The difference, I would argue, lies in the opportunity that to be outside the Muslims spiritual homeland affords the discerning Muslims to recreate another homeland closer home. Mustafa Tahan says if you desire to live in winderland, you must begin by creating one in your heart!
In other words, while it is true that your sojourn in Makkah and Madinah was actually a spiritual boon, one of the greatest opportunities life could offer the individual, it should however solace you and me that to be outside Makkah and Madinah, far away from Muzdalifah, is to enjoy yet another opportunity – that of manifesting your consciousness of the constant presence of the Almighty.
To be outside Makkah is to live outside paradise preparatory to your return to the other paradise.

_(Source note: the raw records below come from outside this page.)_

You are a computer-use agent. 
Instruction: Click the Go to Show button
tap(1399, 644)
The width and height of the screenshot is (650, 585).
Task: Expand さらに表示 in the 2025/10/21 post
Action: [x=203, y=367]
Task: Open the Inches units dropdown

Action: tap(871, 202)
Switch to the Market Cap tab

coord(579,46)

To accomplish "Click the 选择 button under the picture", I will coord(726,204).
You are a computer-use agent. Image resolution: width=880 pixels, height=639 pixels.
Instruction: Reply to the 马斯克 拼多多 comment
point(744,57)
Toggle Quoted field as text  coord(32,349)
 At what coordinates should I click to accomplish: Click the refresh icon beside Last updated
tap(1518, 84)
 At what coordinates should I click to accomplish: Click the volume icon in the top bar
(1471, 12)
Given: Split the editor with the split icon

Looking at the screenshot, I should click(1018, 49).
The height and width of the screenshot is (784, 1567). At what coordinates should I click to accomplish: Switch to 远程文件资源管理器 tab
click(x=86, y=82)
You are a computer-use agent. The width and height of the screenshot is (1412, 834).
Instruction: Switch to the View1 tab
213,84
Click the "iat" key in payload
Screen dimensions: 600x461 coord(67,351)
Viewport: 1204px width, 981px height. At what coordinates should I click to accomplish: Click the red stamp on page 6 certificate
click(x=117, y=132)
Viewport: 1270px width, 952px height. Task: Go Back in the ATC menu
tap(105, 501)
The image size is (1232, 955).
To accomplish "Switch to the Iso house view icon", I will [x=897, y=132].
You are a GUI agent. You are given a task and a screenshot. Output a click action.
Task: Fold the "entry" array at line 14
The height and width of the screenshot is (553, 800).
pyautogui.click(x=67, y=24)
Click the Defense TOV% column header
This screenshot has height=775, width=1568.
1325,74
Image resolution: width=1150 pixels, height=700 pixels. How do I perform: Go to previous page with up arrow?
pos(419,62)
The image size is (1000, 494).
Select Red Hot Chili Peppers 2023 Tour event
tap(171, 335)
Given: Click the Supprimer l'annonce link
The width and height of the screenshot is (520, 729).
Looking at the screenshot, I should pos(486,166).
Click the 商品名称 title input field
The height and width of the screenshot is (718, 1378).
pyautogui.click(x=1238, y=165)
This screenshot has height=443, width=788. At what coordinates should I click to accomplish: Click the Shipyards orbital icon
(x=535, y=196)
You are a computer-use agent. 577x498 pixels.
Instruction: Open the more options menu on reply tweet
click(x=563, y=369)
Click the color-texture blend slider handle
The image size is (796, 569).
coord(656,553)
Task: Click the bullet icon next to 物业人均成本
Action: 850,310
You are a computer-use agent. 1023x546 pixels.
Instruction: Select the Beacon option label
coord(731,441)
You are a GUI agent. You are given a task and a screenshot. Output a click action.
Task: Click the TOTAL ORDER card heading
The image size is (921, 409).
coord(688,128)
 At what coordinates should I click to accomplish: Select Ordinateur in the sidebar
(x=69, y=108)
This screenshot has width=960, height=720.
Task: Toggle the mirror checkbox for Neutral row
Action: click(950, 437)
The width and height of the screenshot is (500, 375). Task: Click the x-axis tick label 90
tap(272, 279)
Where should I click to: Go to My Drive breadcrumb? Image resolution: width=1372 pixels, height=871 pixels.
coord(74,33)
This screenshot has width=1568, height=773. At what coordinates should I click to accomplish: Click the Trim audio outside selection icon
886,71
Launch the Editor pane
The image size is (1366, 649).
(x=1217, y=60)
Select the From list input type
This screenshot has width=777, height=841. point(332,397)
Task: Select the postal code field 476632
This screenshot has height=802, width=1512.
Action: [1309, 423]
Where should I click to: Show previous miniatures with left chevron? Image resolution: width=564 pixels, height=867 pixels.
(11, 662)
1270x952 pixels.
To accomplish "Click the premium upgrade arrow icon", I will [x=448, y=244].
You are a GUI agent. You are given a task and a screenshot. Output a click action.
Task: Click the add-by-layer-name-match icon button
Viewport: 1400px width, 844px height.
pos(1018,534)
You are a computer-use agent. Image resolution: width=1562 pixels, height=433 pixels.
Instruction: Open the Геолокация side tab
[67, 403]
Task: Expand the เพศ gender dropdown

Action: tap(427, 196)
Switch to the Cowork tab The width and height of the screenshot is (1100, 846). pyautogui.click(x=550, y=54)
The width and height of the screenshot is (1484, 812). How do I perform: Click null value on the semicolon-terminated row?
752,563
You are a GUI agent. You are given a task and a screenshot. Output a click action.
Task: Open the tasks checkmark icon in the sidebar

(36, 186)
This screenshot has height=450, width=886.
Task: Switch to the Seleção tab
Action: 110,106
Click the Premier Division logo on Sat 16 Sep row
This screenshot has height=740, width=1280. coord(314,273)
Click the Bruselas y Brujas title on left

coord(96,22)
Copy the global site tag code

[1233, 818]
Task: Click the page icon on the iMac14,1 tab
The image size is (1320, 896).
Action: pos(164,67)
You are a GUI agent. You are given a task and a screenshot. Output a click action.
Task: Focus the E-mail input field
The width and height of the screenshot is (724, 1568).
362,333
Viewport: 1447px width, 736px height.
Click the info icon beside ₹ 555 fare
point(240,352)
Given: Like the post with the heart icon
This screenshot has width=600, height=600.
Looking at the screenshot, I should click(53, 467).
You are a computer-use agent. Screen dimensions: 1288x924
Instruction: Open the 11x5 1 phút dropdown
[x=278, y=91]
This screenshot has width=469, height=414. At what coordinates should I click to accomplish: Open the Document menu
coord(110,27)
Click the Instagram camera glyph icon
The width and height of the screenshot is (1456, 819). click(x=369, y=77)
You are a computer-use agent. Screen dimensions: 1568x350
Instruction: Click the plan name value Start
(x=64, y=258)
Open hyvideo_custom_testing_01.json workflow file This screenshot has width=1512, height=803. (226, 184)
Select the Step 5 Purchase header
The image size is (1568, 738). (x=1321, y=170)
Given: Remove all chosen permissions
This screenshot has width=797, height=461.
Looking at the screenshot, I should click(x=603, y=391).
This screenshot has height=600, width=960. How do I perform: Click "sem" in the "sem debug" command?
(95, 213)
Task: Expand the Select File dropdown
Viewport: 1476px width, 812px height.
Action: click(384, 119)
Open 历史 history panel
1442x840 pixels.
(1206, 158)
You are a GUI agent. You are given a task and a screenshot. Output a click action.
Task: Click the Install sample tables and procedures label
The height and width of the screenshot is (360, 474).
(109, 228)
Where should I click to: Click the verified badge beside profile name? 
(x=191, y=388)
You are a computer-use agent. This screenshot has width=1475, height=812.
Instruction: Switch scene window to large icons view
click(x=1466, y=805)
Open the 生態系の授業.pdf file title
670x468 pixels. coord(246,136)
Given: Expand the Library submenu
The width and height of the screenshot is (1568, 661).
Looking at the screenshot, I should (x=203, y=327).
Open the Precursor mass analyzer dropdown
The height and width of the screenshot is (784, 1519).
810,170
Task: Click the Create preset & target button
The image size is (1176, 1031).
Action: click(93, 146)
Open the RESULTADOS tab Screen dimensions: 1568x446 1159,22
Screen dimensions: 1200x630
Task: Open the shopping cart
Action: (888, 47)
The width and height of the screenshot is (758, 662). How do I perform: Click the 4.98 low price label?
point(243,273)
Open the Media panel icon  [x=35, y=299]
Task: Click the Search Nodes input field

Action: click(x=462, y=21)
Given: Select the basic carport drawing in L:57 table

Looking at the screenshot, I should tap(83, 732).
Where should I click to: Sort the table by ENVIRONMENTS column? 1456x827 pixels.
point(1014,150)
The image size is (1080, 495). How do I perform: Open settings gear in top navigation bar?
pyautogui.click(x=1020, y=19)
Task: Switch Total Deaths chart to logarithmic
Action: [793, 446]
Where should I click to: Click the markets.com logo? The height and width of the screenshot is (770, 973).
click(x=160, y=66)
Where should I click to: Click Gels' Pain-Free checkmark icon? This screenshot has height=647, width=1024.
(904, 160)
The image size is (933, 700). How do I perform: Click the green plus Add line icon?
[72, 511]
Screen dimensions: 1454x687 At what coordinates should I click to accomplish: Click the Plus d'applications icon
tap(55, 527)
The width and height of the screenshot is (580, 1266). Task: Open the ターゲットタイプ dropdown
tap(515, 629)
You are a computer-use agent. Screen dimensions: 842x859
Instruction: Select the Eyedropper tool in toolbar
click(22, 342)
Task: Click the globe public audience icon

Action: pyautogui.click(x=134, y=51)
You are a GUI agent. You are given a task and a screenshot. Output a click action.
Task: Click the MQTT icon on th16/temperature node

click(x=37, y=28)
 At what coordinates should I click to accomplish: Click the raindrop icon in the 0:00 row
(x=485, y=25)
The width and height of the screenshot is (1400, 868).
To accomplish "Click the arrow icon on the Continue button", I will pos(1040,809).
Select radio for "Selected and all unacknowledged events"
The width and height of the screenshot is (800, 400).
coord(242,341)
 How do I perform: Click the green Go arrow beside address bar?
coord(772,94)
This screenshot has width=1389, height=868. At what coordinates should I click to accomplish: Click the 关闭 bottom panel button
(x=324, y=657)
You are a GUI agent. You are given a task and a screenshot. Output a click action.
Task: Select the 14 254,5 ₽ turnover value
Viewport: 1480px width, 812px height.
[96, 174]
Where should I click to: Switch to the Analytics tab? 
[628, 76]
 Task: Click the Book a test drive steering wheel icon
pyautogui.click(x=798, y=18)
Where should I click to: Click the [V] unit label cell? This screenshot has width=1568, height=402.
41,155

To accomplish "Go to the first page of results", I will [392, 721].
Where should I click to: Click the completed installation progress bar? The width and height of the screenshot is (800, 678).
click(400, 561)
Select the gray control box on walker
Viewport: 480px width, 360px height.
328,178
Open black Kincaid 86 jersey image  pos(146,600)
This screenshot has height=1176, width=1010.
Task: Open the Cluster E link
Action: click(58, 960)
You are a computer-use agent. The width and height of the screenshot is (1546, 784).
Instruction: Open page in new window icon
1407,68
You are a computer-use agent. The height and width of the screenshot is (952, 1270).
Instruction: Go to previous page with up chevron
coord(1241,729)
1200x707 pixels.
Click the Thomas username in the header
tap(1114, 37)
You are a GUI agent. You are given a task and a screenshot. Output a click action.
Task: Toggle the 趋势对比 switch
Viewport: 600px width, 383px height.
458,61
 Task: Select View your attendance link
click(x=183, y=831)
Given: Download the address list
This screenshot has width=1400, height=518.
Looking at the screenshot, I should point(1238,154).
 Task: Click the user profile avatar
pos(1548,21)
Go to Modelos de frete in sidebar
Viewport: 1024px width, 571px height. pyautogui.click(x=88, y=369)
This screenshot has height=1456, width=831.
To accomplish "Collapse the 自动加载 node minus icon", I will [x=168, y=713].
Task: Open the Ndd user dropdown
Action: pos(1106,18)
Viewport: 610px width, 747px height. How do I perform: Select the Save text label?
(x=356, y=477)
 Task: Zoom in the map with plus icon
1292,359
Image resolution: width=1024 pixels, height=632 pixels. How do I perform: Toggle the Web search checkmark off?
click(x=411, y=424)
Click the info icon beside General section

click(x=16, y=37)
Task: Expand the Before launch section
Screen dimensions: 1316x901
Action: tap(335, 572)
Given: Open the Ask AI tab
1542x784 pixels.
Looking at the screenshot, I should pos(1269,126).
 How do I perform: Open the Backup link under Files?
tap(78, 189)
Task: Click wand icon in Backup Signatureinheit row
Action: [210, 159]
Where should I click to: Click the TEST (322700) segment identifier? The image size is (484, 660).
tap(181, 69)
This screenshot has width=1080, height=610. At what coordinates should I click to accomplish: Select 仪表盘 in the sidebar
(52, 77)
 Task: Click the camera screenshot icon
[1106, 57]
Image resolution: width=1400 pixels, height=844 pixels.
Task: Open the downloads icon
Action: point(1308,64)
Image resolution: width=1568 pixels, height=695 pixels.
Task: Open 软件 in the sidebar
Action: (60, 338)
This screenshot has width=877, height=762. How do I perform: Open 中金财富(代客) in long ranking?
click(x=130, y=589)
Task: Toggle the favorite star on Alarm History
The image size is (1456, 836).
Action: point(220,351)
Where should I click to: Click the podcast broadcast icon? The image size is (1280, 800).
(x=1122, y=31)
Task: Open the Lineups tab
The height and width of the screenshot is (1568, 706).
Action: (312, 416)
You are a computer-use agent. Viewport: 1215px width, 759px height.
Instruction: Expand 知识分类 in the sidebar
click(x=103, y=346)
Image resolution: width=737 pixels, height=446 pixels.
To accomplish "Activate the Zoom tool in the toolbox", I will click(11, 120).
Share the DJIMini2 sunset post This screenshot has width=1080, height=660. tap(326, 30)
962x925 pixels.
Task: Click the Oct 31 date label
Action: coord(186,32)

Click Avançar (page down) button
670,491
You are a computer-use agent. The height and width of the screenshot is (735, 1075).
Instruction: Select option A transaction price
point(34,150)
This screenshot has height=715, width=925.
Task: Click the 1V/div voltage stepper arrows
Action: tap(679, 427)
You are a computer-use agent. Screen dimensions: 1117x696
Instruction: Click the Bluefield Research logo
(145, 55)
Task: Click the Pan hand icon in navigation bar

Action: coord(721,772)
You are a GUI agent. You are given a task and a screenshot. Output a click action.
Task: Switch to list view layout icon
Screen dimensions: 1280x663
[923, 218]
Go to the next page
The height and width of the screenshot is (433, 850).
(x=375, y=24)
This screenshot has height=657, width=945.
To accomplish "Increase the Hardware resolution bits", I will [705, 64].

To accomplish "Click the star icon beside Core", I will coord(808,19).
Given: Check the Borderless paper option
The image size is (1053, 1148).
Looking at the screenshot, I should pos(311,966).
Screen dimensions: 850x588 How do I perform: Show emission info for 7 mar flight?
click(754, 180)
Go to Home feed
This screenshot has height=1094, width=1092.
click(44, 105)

It is to recognize that it is not the intention of the Almighty that you live in the manner of the angels- sinless and perfect. No! One of the lessons pilgrimage teaches the believer is to constantly seek a return to his origin, his Creator. The Hajji therefore knows that while it is true that he might have completed the rites of hajj, he has not by that singular endeavour attained perfection. He knows that attainment of perfection on this path of rectitude is a never-ending exercise. We have to be in His service, seeking His pleasure, until the moment the beat stops for and in us.